## What the exercise asks
Going through the material below, output exactly the lines from the one containing "This screenshot has height=546, width=750." through the one containing "the document building-info", and no pictures.

## Records for the task
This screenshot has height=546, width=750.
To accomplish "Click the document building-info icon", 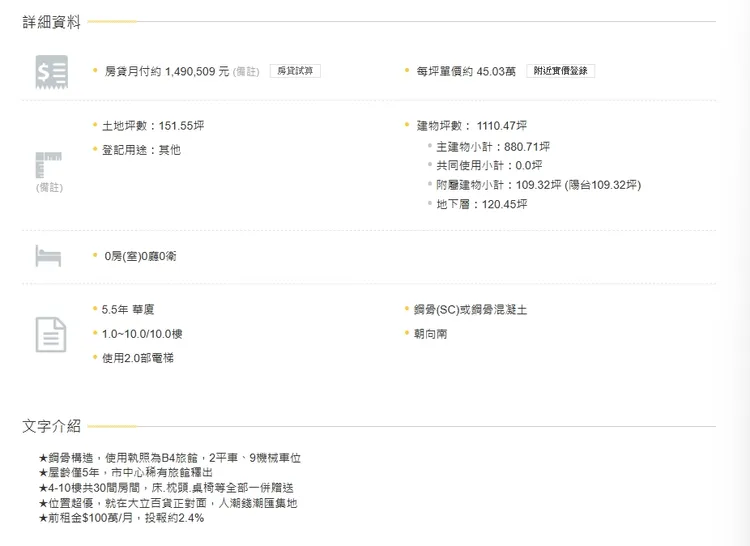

--

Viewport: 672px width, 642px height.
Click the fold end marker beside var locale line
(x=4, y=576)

## Exercise response
This screenshot has height=546, width=750.
To accomplish "Click the document building-info icon", 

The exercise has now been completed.